You can now finetune your language model on the data created in desired format using the script finetune_on_pregenerated.py . I have used bert-base-uncased model for that purpose. I have used batch size of 16 due to memory limitation on Colab. If you use Paperspace or AWS, bacth size of 32 would work. We can do more experiments to get better results. 

In [0]:
!python3 finetune_on_pregenerated.py --pregenerated_data training/ --bert_model bert-base-uncased --do_lower_case --train_batch_size 16  --output_dir finetuned_lm/ --epochs 2

2019-09-06 10:08:37,535: device: cuda n_gpu: 1, distributed training: False, 16-bits training: False
2019-09-06 10:08:37,705: loading file https://s3.amazonaws.com/models.huggingface.co/bert/bert-base-uncased-vocab.txt from cache at /root/.cache/torch/pytorch_transformers/26bc1ad6c0ac742e9b52263248f6d0f00068293b33709fae12320c0e35ccfbbb.542ce4285a40d23a559526243235df47c5f75c197f04f37d1a0c124c32c9a084
2019-09-06 10:08:37,885: https://s3.amazonaws.com/models.huggingface.co/bert/bert-base-uncased-config.json not found in cache or force_download set to True, downloading to /tmp/tmpzxnds003
100% 313/313 [00:00<00:00, 236543.63B/s]
2019-09-06 10:08:38,052: copying /tmp/tmpzxnds003 to cache at /root/.cache/torch/pytorch_transformers/4dad0251492946e18ac39290fcfe91b89d370fee250efe9521476438fe8ca185.bf3b9ea126d8c0001ee8a1e8b92229871d06d36d8808208cc2449280da87785c
2019-09-06 10:08:38,053: creating metadata file for /root/.cache/torch/pytorch_transformers/4dad0251492946e18ac39290fcfe91b89d370fee250

At this point our **Language model has been created** . We will now use this finetuned language model and pretrained language model with simple neural network layers on top and would compare results. 

Firstly, we would use direct pretrained model than we will use finetuned language model for classififcation task. 

In [0]:
np.random.seed(56)

Our task is of sequence classification, we would use https://huggingface.co/pytorch-transformers/model_doc/bert.html#bertforsequenceclassification . This expects our sentences to be started  and terminated with **cls** and **sep** respectively.

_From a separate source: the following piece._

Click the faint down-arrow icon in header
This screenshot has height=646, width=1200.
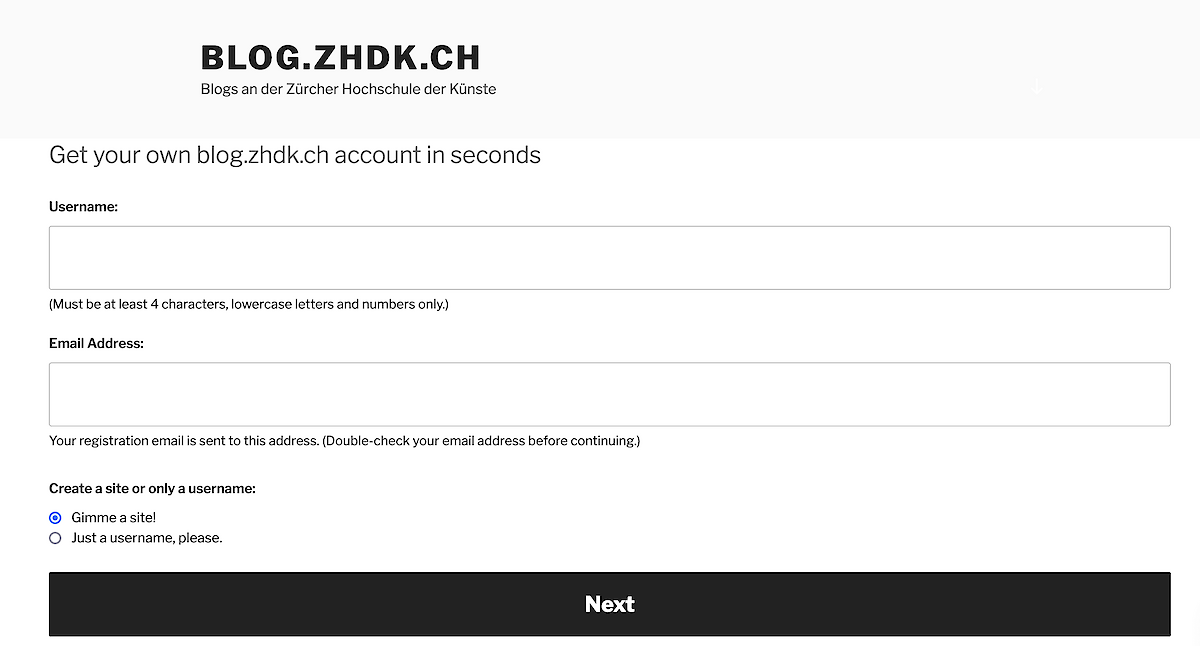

We will firstly reformat our reviews or text column in this format.

In [0]:
train_df.review = train_df.review.str.lower()
sentences = train_df.review.values

# We need to add special tokens at the beginning and end of each sentence for BERT to work properly
sentences = ["[CLS] " + sentence + " [SEP]" for sentence in sentences]
labels = train_df.sentiment.values

Then, we would use **BertTokenizer** to tokenize our text data in the Bert format. For a given token or word, tokenizer will keep the word as such if the token is found in Bert's vocabulary else it will find the small subword which will be in Bert's vocabulary. '##' in tokenized text means it is not independent word but subword of another word. 

In [0]:
%%time
tokenizer = BertTokenizer.from_pretrained('bert-base-uncased')
tokenized_texts = [tokenizer.tokenize(sent) for sent in sentences]
print ("Tokenize the first sentence:")
print (tokenized_texts[0])

100%|██████████| 231508/231508 [00:00<00:00, 2633232.26B/s]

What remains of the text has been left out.